Sunday early morning, in what still felt like the middle of the night, the phone rang. It is always so jarring when the phone rings and you are asleep. But I knew who it was. It was a call I had been waiting for and I knew it meant that a new baby was coming into the world. For the third time in my life I wished I had packed a bag in advance (the first two being when I gave birth myself). So I scrambled to get my stuff together while Josh kindly made me some coffee. The boys woke up shortly after we did and Josh informed them that I was going to photograph, "a brand new baby is coming into the world today". Sam said, "In a diaper?" And Ben said, "Mommy's do not have diapers in their tummies. Unless they eat one." Births are amazing events to photograph. Of everything I document, they are by far the most intimate moment in people's lives. I am always touched when people ask me to be there and capture their baby's arrival. I think it takes courage and confidence to allow someone in your life at such a vulnerable moment. I could not have done it. I was too insecure about giving birth.
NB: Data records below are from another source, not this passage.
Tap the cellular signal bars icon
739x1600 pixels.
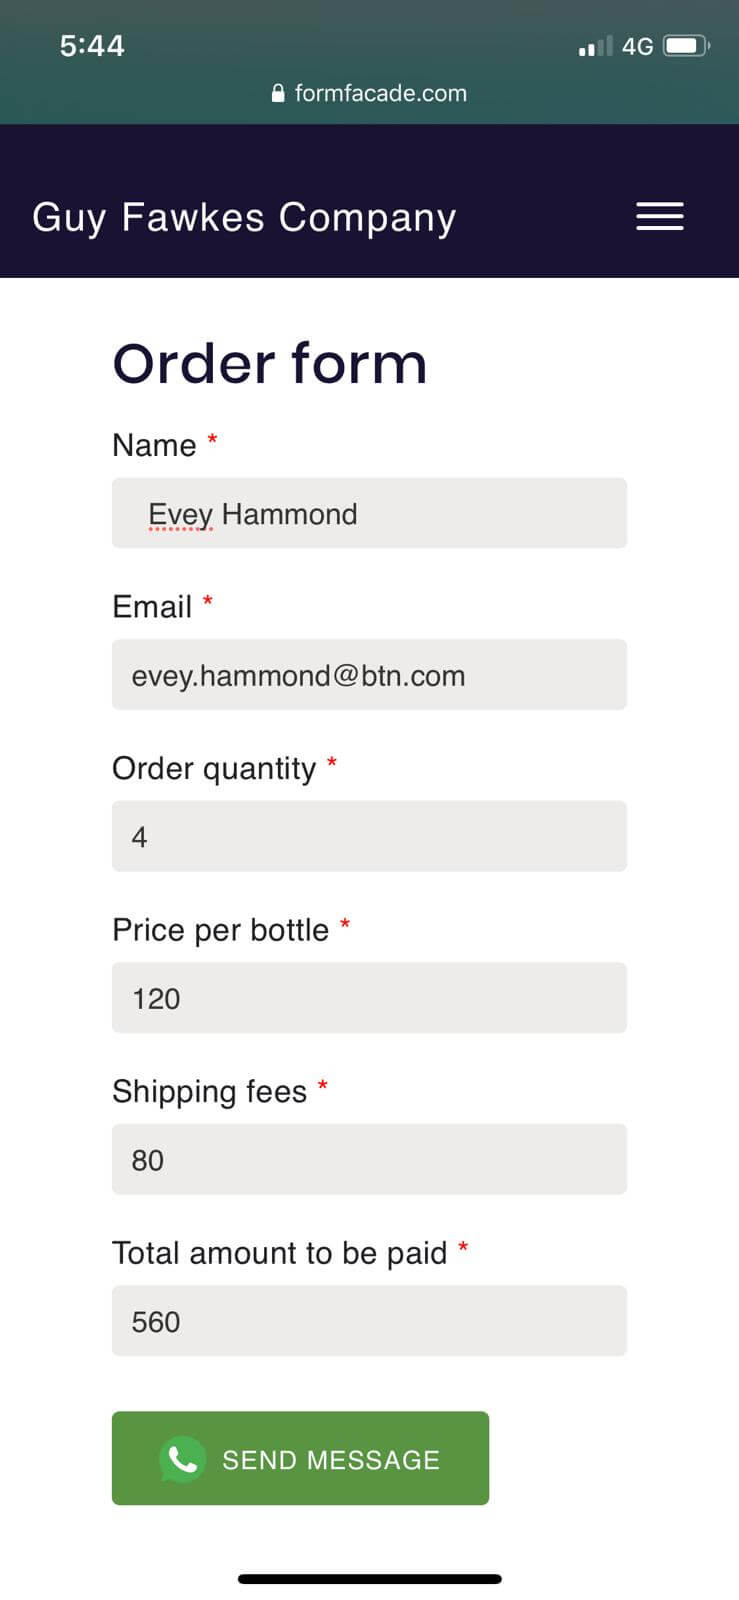pyautogui.click(x=596, y=47)
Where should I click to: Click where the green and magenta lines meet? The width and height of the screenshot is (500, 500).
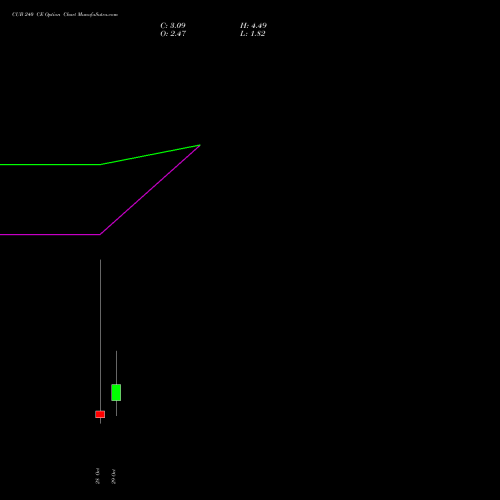(x=200, y=145)
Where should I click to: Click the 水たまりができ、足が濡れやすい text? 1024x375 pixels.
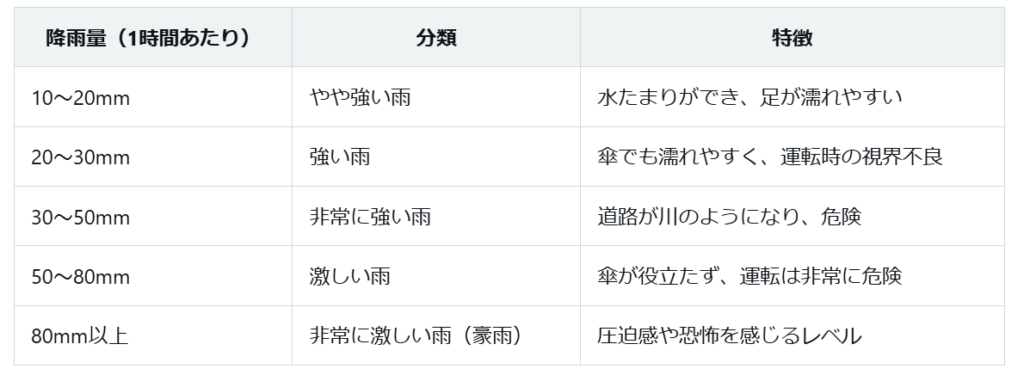click(x=749, y=97)
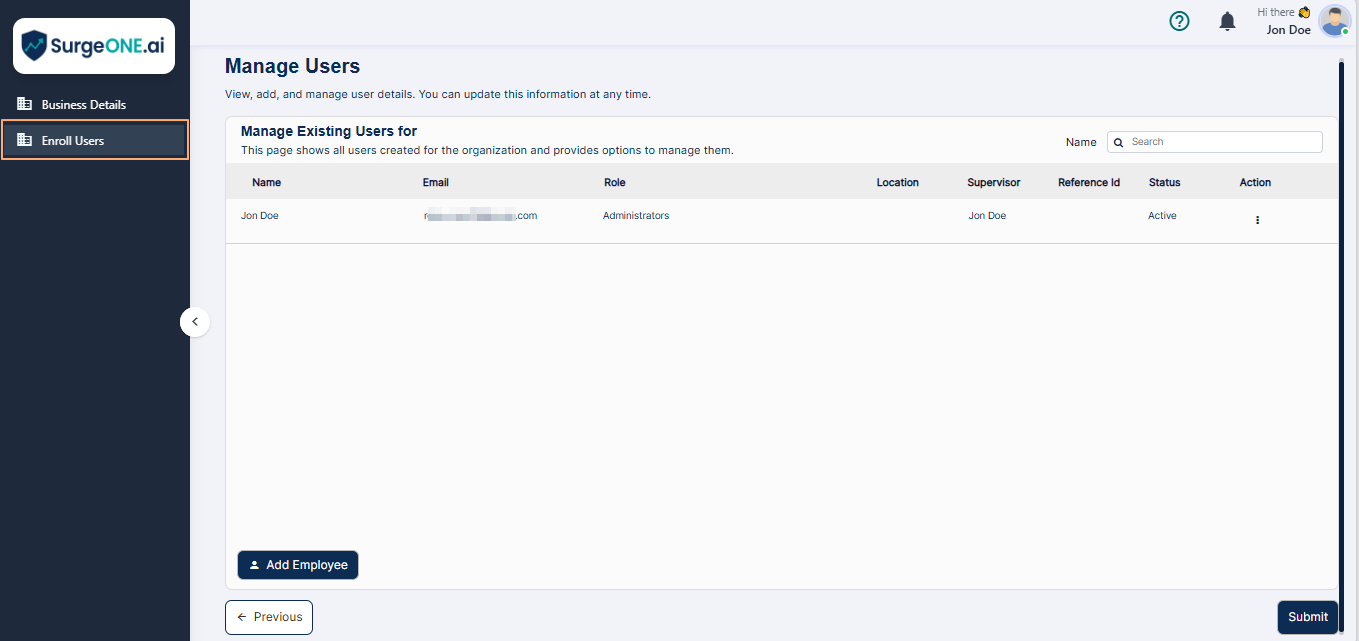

When I was in a mom's group in Berkeley after Ben was born we each shared our birth stories on the first day. I was stunned that no matter how the woman delivered (c-section, vaginally, epidural, no epidural etc) she felt shame. I realized that we just could not win. After having two c-sections, it has been such a gift to be a witness at several births. It has helped me understand my own experiences birthing children and to come to term with some things that were confusing to me.
Watching baby Keller arrive was such a moving experience. It was the first birth I had photographed at a birth center and watched baby come out in a bathtub. It was such a smooth transition from the womb into this world. And mom was a warrior. For a first time mom she bowled me over with her strength and resolve. Even when she faltered, I knew she would go the distance.
It is hard to watch someone in so much physical pain. There is the knee jerk reaction of wanting to fix it and stop the pain. It is much harder to sit with it, to sit with someone who is hurting so badly. I had to fight that impulse and remind myself that taking care of my client in that way is not why I was there. There were other people whose job that was. I was there to do a different job. And I was happy to do it.